**Data**
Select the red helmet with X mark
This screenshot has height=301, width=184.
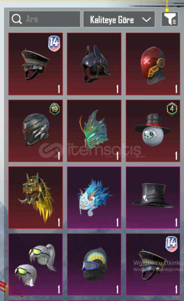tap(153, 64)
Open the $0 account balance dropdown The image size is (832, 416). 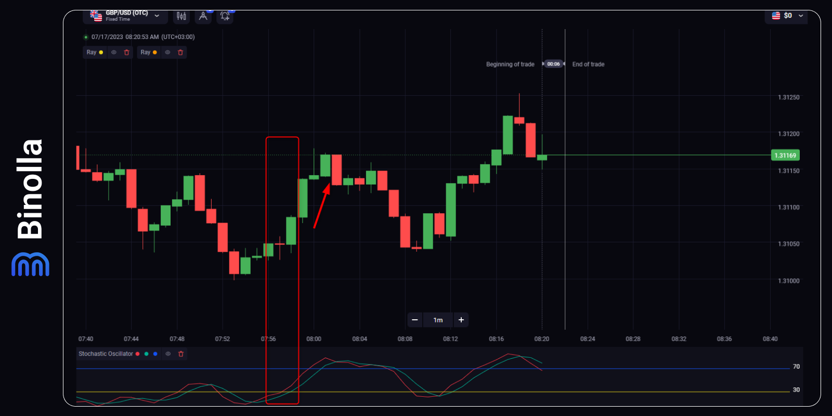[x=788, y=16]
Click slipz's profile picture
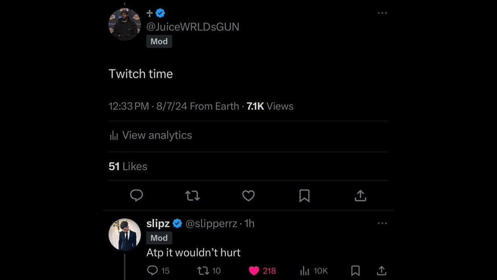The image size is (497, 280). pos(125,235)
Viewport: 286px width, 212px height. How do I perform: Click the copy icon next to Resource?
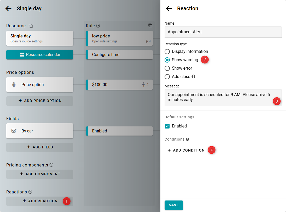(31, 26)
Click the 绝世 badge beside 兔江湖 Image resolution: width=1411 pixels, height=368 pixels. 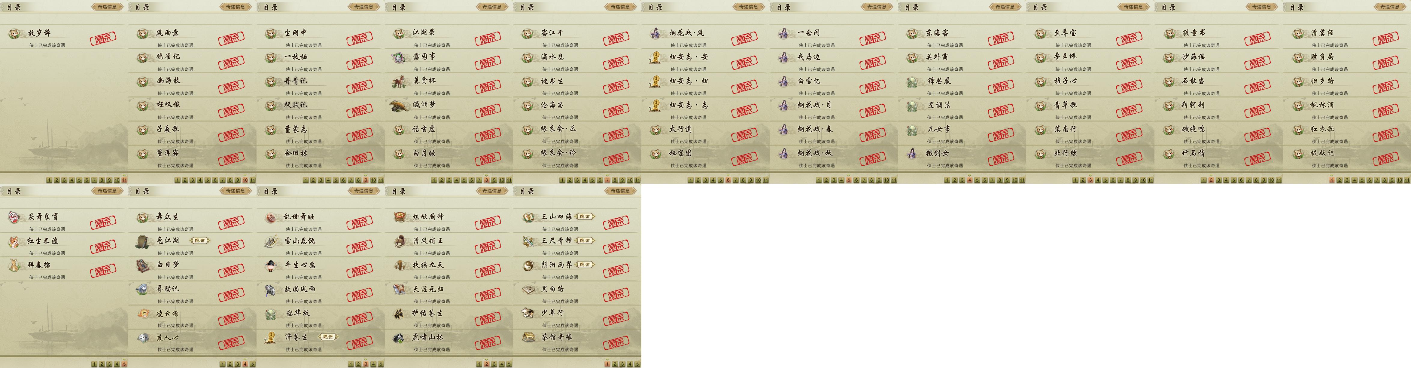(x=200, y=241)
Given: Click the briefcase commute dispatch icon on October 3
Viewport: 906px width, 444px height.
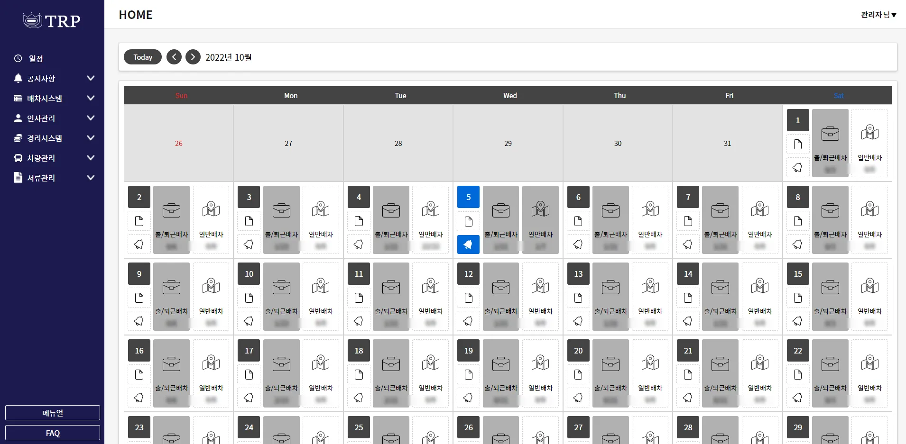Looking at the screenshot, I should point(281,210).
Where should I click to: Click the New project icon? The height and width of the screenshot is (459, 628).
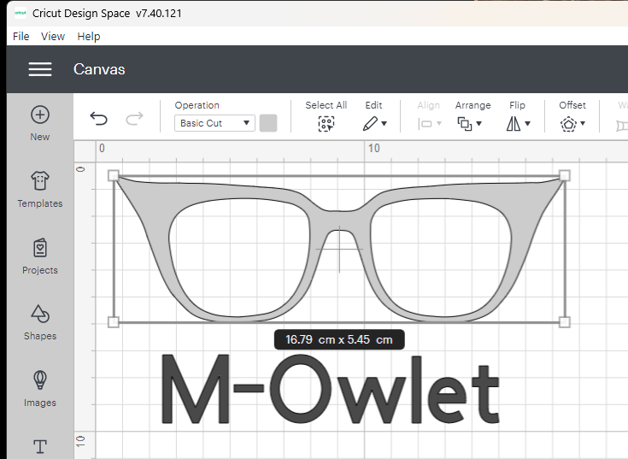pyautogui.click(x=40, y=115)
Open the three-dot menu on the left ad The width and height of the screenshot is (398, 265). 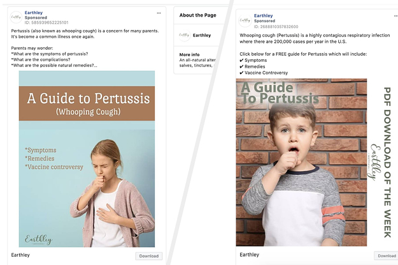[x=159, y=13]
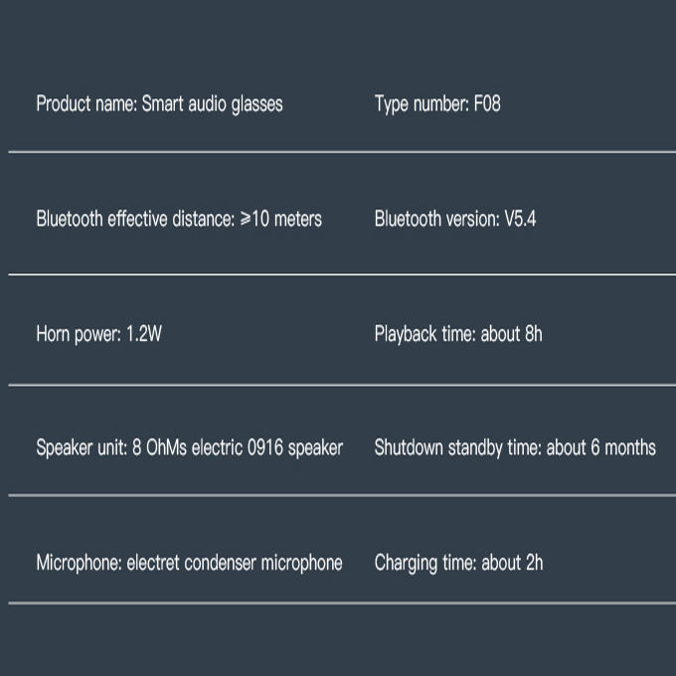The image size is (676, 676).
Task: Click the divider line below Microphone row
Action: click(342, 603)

...

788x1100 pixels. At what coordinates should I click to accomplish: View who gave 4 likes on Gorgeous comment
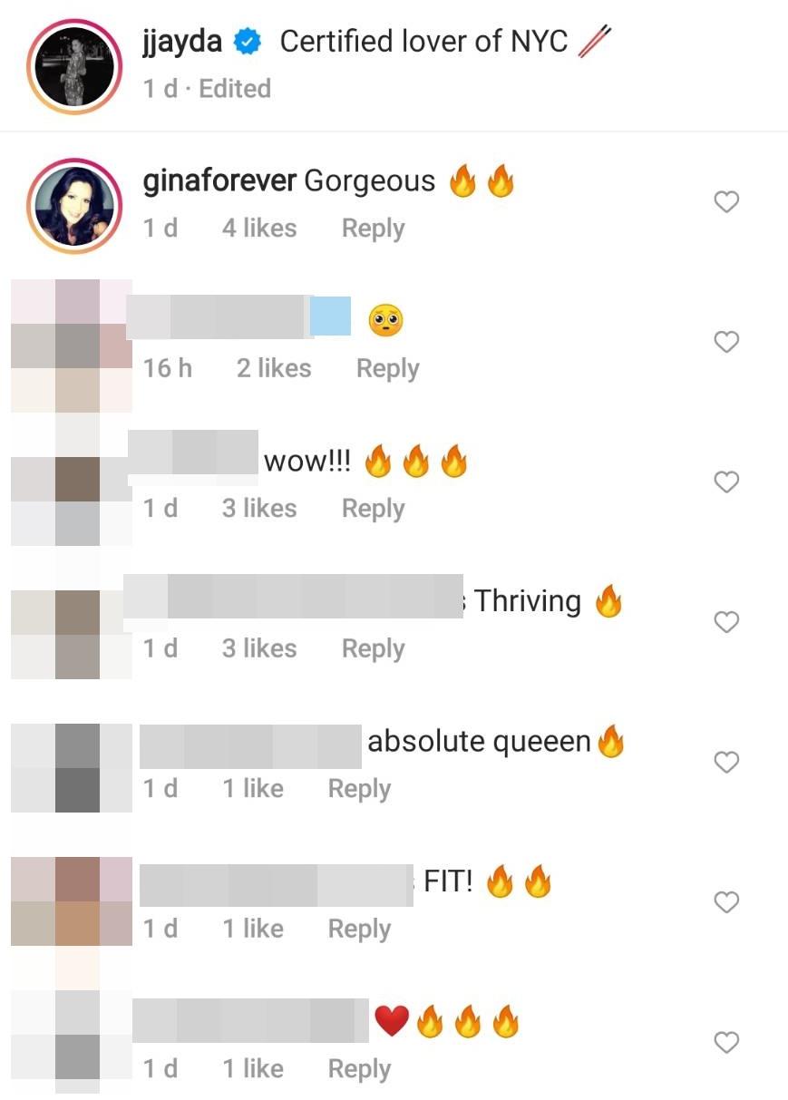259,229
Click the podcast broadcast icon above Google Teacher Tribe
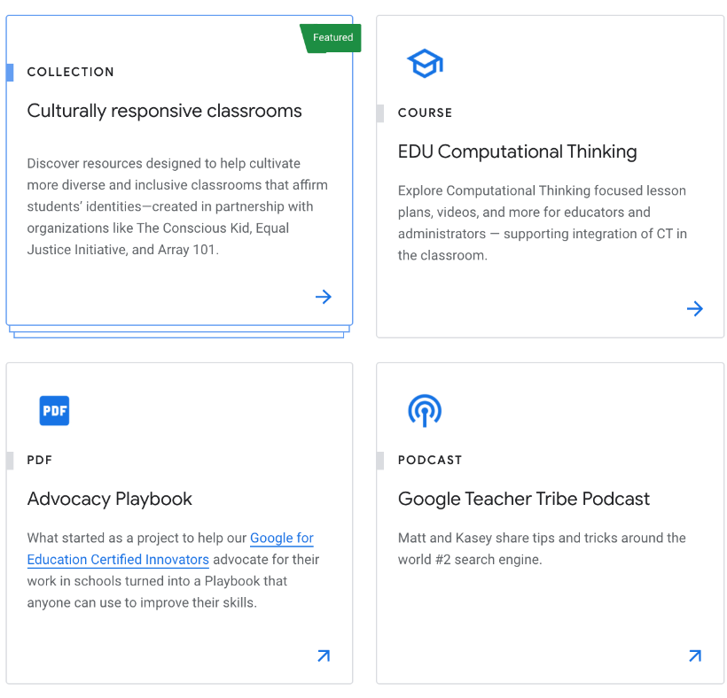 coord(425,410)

**Instructions to follow**
Convert the data above, starting at the line that contains "Click the podcast" and ending at the line that contains "coord(425,410)", into a JSON list of strings with one string per line. Skip blank lines and leave out the pictures.

**Output for this task**
[
  "Click the podcast broadcast icon above Google Teacher Tribe",
  " coord(425,410)"
]